Title :
Spectral clustering with imbalanced data
Author :
Jing Qian ; Saligrama, Venkatesh
Author_Institution :
Boston Univ., Boston, MA, USA
Abstract :
Spectral clustering is sensitive to how graphs are constructed from data. In particular, if the data has proximal and imbalanced clusters, spectral clustering can lead to poor performance on well-known graphs such as k-NN, ϵ-neighborhood and full-RBF graphs. We propose a graph partitioning problem that seeks minimum cut partitions under minimum size constraints on clusters to deal with imbalanced data. Our approach parameterizes a family of graphs by adaptively modulating node degrees on a fixed node set, to yield a set of parameter dependent cuts reflecting varying levels of imbalance. The solution to our problem is then obtained by optimizing over these parameters. We present asymptotic limit cut analysis to justify our approach.
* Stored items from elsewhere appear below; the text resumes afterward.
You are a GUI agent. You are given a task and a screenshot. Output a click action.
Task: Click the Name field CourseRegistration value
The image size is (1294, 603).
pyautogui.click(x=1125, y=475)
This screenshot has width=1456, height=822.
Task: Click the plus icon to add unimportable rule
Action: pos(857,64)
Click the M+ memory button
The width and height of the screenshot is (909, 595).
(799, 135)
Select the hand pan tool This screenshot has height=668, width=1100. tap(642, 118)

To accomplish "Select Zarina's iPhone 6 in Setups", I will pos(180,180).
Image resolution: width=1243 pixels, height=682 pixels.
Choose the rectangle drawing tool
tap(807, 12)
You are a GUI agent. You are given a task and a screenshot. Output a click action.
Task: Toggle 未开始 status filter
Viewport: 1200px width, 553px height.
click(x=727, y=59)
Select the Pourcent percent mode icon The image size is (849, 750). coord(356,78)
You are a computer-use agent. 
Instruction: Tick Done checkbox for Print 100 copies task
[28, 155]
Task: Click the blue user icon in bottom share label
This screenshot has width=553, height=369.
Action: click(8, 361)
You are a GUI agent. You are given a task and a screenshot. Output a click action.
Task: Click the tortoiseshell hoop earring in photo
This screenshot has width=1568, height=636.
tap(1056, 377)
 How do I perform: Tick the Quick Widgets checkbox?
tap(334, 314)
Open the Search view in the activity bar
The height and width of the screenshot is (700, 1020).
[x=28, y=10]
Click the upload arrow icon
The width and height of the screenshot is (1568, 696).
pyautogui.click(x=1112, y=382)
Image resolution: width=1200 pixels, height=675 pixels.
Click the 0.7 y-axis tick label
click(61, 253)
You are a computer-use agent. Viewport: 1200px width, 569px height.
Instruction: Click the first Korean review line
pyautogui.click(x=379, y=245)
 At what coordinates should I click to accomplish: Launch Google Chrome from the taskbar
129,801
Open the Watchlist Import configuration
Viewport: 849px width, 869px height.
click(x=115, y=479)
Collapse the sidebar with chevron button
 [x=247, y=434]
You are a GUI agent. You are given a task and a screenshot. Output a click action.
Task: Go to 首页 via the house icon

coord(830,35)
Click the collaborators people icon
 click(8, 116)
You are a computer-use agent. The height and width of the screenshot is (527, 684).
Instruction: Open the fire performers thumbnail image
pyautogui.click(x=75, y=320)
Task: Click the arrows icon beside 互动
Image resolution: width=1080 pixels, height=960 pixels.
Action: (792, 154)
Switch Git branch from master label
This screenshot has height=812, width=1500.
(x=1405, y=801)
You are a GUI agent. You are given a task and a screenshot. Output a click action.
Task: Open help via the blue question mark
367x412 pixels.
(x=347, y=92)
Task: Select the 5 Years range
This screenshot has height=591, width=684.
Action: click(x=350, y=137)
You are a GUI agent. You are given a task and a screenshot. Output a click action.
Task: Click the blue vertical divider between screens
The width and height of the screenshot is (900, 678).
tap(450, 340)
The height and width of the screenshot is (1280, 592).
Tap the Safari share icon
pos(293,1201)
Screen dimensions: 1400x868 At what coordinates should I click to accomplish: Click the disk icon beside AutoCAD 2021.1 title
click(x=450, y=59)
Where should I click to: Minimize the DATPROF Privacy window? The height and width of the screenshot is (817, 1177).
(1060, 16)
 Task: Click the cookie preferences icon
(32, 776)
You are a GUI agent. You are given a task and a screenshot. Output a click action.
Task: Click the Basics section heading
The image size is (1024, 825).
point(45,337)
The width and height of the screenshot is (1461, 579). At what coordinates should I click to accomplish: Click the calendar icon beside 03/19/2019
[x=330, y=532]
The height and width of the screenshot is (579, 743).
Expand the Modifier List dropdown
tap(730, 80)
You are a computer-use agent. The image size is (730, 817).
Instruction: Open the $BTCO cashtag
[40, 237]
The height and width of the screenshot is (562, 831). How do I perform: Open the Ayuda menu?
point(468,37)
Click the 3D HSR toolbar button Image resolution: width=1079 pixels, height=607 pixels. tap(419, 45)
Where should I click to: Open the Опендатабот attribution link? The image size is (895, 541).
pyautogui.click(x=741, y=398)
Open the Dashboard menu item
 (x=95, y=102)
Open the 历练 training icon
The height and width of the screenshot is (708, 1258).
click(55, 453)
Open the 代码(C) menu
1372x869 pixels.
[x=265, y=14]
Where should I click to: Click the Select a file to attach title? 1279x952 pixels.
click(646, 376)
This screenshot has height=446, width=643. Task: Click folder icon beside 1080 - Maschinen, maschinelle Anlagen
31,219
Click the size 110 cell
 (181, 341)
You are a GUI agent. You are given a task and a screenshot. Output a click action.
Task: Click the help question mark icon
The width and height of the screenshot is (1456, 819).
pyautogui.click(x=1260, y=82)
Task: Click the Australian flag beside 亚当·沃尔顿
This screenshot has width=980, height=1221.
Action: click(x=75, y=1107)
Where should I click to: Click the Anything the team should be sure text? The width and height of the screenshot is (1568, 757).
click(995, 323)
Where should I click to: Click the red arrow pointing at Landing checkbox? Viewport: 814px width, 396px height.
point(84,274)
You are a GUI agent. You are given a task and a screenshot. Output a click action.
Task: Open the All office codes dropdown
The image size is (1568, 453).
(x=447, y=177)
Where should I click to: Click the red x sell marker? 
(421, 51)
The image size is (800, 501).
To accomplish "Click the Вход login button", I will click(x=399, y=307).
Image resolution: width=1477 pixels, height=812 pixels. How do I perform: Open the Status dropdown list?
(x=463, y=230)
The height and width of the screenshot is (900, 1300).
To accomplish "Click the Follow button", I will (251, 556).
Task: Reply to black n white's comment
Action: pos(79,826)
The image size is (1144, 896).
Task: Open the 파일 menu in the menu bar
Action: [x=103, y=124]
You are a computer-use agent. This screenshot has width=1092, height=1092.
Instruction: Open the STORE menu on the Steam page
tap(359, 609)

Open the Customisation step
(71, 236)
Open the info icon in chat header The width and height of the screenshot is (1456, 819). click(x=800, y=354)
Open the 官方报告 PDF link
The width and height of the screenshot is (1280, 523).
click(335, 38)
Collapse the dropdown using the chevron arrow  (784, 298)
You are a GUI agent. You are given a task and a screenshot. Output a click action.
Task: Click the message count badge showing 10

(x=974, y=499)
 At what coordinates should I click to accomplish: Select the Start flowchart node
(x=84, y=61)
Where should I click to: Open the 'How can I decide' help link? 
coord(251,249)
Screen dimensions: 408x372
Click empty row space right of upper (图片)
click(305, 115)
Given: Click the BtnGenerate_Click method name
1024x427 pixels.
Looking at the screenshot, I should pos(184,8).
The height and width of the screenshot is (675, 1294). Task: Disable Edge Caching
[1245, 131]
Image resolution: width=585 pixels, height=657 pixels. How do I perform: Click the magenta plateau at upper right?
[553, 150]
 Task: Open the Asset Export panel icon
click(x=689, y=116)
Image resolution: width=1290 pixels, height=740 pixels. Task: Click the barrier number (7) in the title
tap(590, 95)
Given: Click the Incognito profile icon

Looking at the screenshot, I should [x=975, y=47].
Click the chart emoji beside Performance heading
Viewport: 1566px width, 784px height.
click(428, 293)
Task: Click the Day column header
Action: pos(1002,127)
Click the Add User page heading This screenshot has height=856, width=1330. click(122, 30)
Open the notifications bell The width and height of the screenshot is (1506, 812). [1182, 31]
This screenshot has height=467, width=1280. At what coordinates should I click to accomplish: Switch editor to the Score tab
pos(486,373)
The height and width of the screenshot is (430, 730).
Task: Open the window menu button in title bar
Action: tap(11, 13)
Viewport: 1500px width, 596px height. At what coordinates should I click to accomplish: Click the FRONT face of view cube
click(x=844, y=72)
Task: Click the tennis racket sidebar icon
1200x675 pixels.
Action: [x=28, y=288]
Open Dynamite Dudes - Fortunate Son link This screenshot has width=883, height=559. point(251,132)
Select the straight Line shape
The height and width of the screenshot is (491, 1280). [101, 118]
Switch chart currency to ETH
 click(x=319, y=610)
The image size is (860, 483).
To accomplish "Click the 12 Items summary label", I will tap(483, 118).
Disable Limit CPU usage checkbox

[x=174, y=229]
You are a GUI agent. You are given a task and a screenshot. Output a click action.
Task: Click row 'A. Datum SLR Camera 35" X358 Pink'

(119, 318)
Experiments on synthetic and real data sets demonstrate the superiority of our method.
Keywords :
graph theory; pattern clustering; ϵ-neighborhood; adaptively modulating node degrees; asymptotic limit cut analysis; fixed node set; full-RBF graphs; graph construction; graph partitioning problem; imbalanced clusters; imbalanced data; k-NN; minimum cut partitions; minimum size constraints; proximal clusters; spectral clustering; Clustering algorithms; Error analysis; Information processing; Minimization; Moon; Partitioning algorithms; Robustness; Imbalanced Data; RatioCut/Normalized Cut; Spectral Clustering;
Conference_Titel :
Acoustics, Speech and Signal Processing (ICASSP), 2014 IEEE International Conference on
Conference_Location :
Florence
DOI :
10.1109/ICASSP.2014.6854162